DIRECTIONS: Each line from the opening of the material through the line holding "Web Development Team (49, 2340)" needs to be returned exactly, with the pictures left out.

PROVIDED RECORDS: Begin

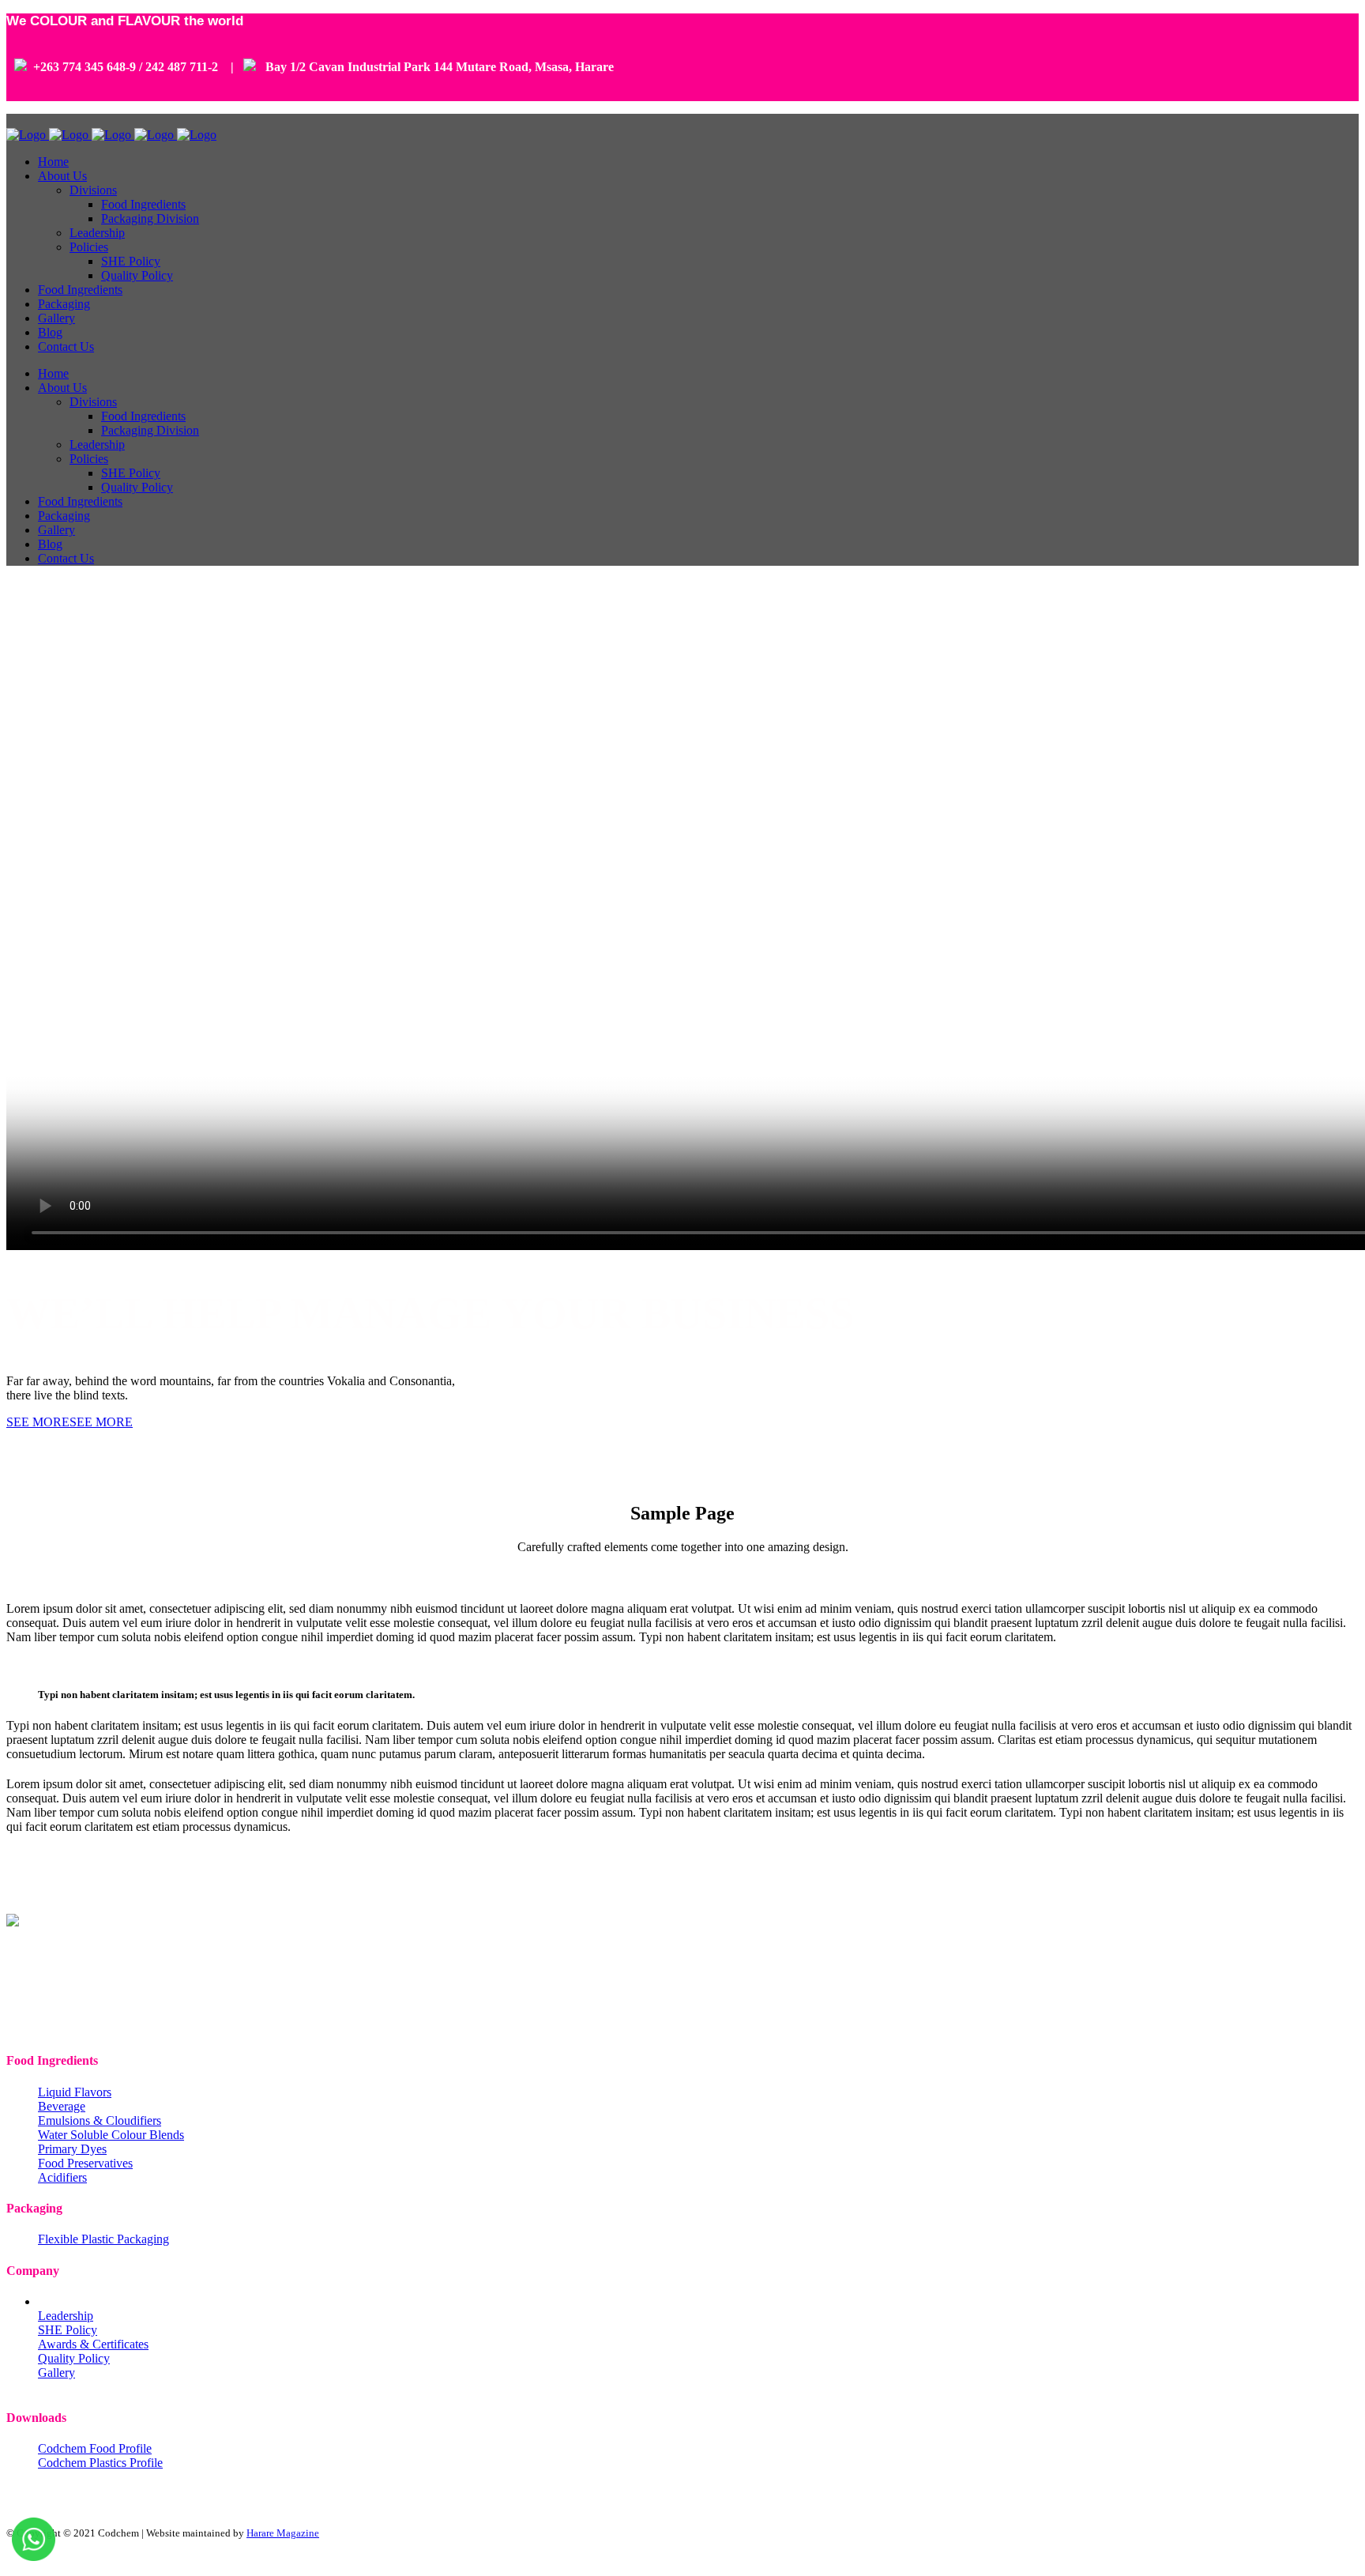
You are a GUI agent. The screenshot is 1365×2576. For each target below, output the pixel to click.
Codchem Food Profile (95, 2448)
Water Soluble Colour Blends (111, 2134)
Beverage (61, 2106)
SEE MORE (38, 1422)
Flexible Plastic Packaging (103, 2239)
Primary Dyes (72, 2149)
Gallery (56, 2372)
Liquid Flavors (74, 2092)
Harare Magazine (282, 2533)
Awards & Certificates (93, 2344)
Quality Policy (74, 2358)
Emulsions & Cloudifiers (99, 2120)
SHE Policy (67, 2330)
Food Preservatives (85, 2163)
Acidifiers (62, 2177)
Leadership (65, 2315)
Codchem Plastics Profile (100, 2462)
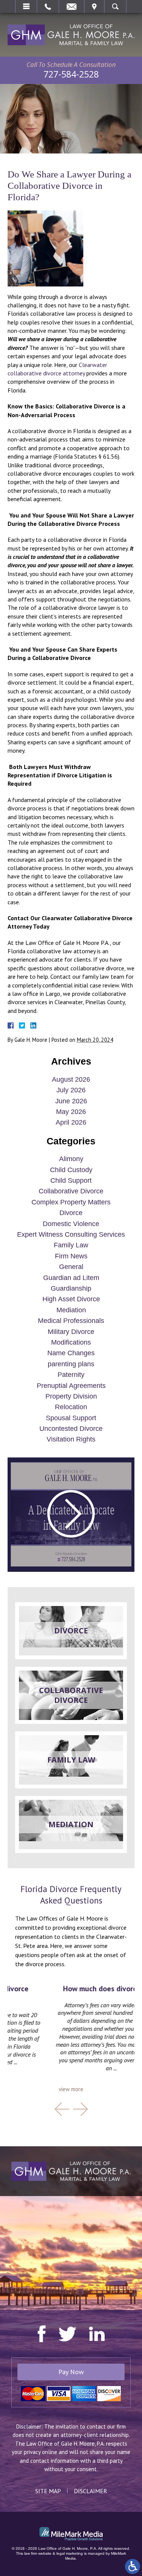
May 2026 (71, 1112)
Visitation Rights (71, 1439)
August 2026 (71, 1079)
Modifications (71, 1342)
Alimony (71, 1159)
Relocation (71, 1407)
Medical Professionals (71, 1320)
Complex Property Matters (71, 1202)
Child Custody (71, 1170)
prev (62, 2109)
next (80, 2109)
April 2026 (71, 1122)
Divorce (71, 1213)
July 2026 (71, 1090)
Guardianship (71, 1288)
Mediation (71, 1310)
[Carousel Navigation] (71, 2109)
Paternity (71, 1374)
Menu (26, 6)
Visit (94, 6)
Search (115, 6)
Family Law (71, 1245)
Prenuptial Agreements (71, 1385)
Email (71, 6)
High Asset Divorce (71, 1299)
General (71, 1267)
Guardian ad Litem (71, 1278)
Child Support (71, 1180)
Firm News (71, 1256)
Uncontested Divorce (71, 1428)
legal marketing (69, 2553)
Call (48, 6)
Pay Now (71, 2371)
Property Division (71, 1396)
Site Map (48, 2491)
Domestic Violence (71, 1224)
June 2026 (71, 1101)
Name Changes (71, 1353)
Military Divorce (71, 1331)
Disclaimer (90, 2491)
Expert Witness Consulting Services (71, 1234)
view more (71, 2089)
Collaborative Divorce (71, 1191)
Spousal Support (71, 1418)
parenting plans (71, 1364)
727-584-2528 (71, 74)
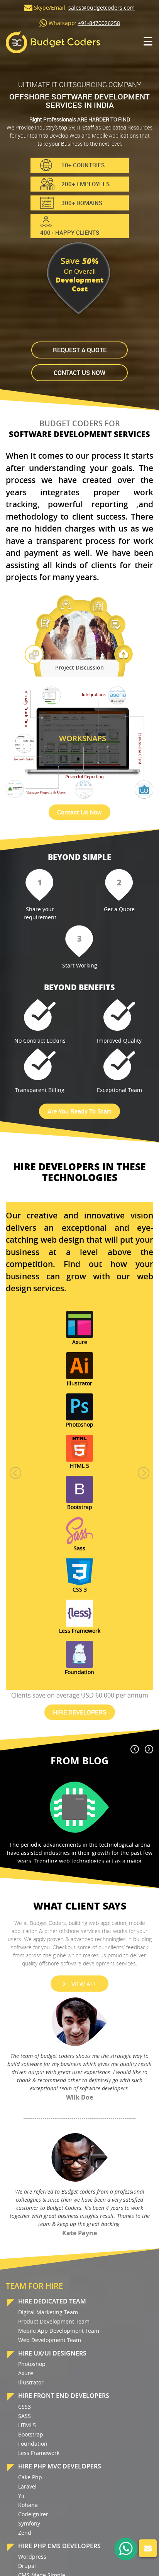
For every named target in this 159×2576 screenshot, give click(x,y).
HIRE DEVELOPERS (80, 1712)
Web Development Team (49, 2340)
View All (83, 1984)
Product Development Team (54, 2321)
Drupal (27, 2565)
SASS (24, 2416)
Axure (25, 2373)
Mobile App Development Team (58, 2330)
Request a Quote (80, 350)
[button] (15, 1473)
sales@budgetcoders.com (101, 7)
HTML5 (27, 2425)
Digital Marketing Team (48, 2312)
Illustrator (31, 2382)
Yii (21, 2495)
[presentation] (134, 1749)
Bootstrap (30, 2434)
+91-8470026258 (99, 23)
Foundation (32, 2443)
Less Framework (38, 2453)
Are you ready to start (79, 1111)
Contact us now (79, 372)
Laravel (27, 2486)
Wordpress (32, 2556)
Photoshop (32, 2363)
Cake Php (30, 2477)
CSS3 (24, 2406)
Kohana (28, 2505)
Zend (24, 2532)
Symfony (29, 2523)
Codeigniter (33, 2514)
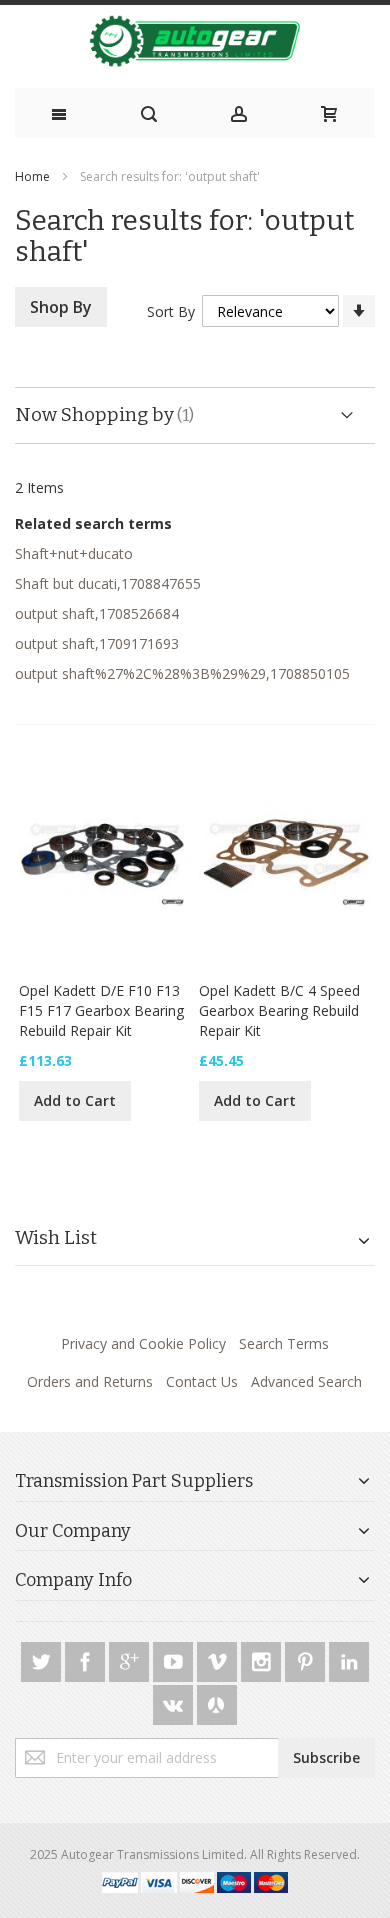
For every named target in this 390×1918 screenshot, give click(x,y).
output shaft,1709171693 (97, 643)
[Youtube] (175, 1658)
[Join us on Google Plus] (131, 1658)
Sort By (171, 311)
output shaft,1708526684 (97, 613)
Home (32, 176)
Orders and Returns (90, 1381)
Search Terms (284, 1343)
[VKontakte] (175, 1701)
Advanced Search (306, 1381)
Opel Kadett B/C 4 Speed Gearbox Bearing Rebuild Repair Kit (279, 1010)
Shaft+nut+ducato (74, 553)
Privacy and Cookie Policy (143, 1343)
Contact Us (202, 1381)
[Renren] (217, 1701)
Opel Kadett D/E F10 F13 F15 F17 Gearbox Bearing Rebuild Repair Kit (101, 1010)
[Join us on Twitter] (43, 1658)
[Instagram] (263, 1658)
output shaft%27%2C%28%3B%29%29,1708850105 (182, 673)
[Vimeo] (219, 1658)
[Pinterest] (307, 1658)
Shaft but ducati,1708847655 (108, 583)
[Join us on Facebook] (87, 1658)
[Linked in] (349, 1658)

PROVIDED RECORDS: End

EXPECTED ANSWER:
You are a GUI agent. The screenshot is 1365×2576. For each target below, output the pixel to click.
Codchem Food Profile (95, 2448)
Water Soluble Colour Blends (111, 2134)
Beverage (61, 2106)
SEE MORE (38, 1422)
Flexible Plastic Packaging (103, 2239)
Primary Dyes (72, 2149)
Gallery (56, 2372)
Liquid Flavors (74, 2092)
Harare Magazine (282, 2533)
Awards & Certificates (93, 2344)
Quality Policy (74, 2358)
Emulsions & Cloudifiers (99, 2120)
SHE Policy (67, 2330)
Food Preservatives (85, 2163)
Acidifiers (62, 2177)
Leadership (65, 2315)
Codchem Plastics Profile (100, 2462)
May 2026 (71, 1112)
Visitation Rights (71, 1439)
August 2026 (71, 1079)
Modifications (71, 1342)
Alimony (71, 1159)
Relocation (71, 1407)
Medical Professionals (71, 1320)
Complex Property Matters (71, 1202)
Child Custody (71, 1170)
prev (62, 2109)
next (80, 2109)
April 2026 (71, 1122)
Divorce (71, 1213)
July 2026 (71, 1090)
Guardianship (71, 1288)
Mediation (71, 1310)
[Carousel Navigation] (71, 2109)
Paternity (71, 1374)
Menu (26, 6)
Visit (94, 6)
Search (115, 6)
Family Law (71, 1245)
Prenuptial Agreements (71, 1385)
Email (71, 6)
High Asset Divorce (71, 1299)
General (71, 1267)
Guardian ad Litem (71, 1278)
Child Support (71, 1180)
Firm News (71, 1256)
Uncontested Divorce (71, 1428)
legal marketing (69, 2553)
Call (48, 6)
Pay Now (71, 2371)
Property Division (71, 1396)
Site Map (48, 2491)
Domestic Violence (71, 1224)
June 2026 (71, 1101)
Name Changes (71, 1353)
Military Divorce (71, 1331)
Disclaimer (90, 2491)
Expert Witness Consulting Services (71, 1234)
view more (71, 2089)
Collaborative Divorce (71, 1191)
Spousal Support (71, 1418)
parenting plans (71, 1364)
727-584-2528 (71, 74)
For every named target in this 159×2576 screenshot, give click(x,y).
HIRE DEVELOPERS (80, 1712)
Web Development Team (49, 2340)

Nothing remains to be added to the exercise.